MAT-files are the proprietary binary data container format used by MATLAB. They are widely used in engineering and science but pose a significant challenge for long-term preservation.

NoteCuration Goal

Identify file versions and inventory internal variables. Our objective is to distinguish between classic Level 5 (v5) files and modern Level 7.3 (HDF5-based) files, ensuring the correct open-source libraries are used for long-term access.

WarningPreservation Risk

Proprietary format lock-in is a major risk. Version 7.3 files require specialized HDF5 parsers, while older versions are opaque without MATLAB or compatible open-source alternatives like GNU Octave.

This notebook inspects .mat files to:

  1. Identify Version: Distinguish between v5 and v7.3 without crashing.
  2. Inventory Content: List variable names and array dimensions to understand dataset complexity.

19.2 Setup

This workflow relies on the R.matlab package.

19.2.1 R Packages

If you don’t have the packages installed, run this command once in your R console:

Code
# install.packages(c("tidyverse", "R.matlab", "hdf5r",  "rstudioapi"))

if (!require("BiocManager", quietly = TRUE)) install.packages("BiocManager"); BiocManager::install("rhdf5")

19.2.2 Load libraries

Code
library(tidyverse)
library(R.matlab)
library(hdf5r)
library(rstudioapi)

19.3 Select Target Directory

We select the folder containing the .mat files.

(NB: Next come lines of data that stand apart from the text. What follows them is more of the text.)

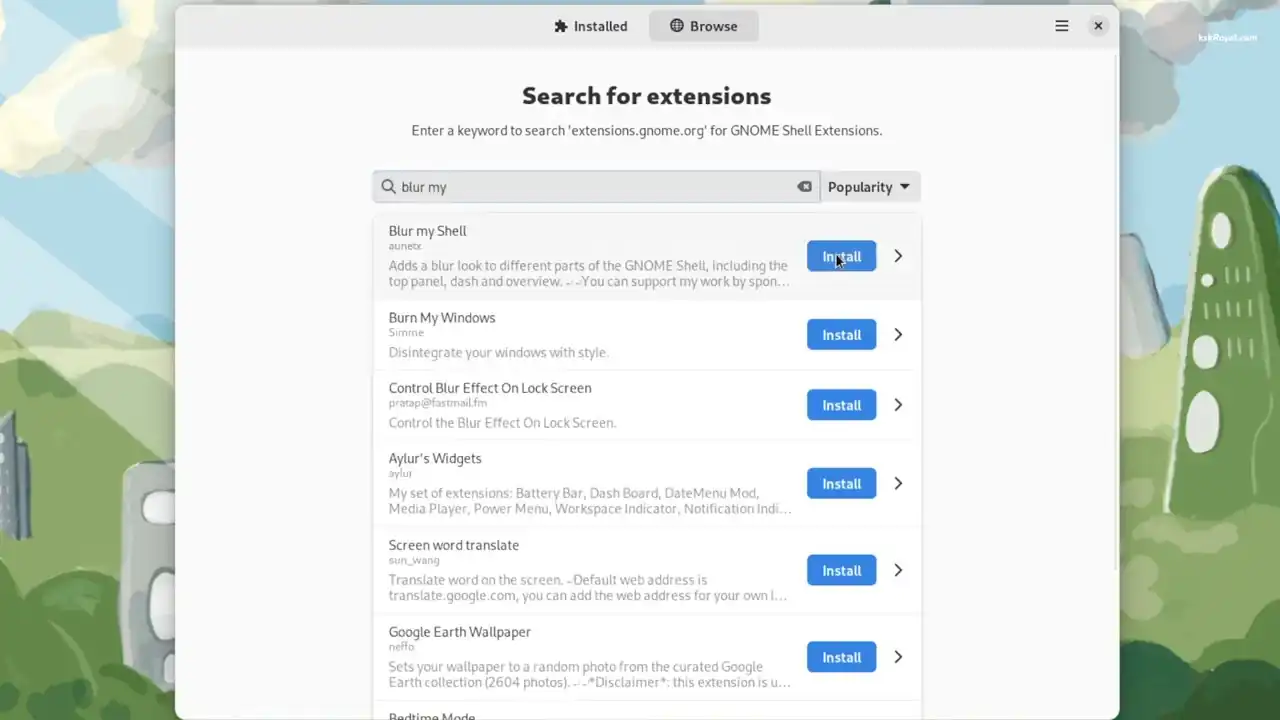1280x720 pixels.
Task: Select the Browse tab
Action: tap(704, 26)
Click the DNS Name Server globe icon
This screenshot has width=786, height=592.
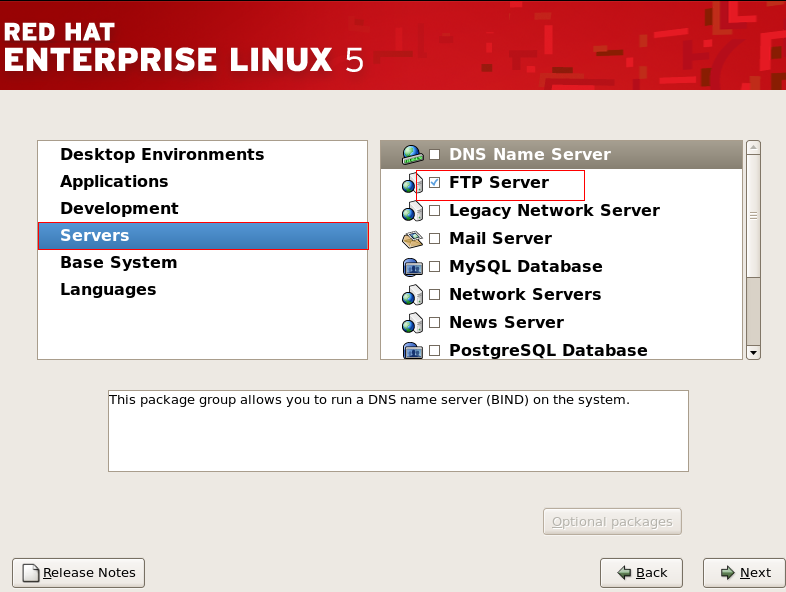(x=412, y=155)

Note: If running interactively, a dialog box will appear. Otherwise, it defaults to the target_dir parameter.

Code
# 1. Try to select interactively if in RStudio
if (interactive() && .Platform$OS.type == "windows") { 
  selected_dir <- rstudioapi::selectDirectory(caption = "Select Notebook Directory")
} else {
  selected_dir <- NULL
}

# 2. Logic to determine final directory
if (!is.null(selected_dir)) {
  target_dir <- selected_dir
} else {
  target_dir <- params$target_dir
}

print(paste("Analyzing directory:", target_dir))
[1] "Analyzing directory: data/Inspect_mat/"

19.4 Find MATLAB files

We scan the directory for files ending in .mat.

Code
ipynb_files <- list.files(
  path = target_dir,
  pattern = "\\.mat$", 
  recursive = TRUE, 
  full.names = TRUE, 
  ignore.case = TRUE
)

print(paste("Found", length(ipynb_files), "MATLAB files."))
[1] "Found 2 MATLAB files."
Code
head(ipynb_files)
[1] "data/Inspect_mat//preprocessed.mat" "data/Inspect_mat//trial.mat"       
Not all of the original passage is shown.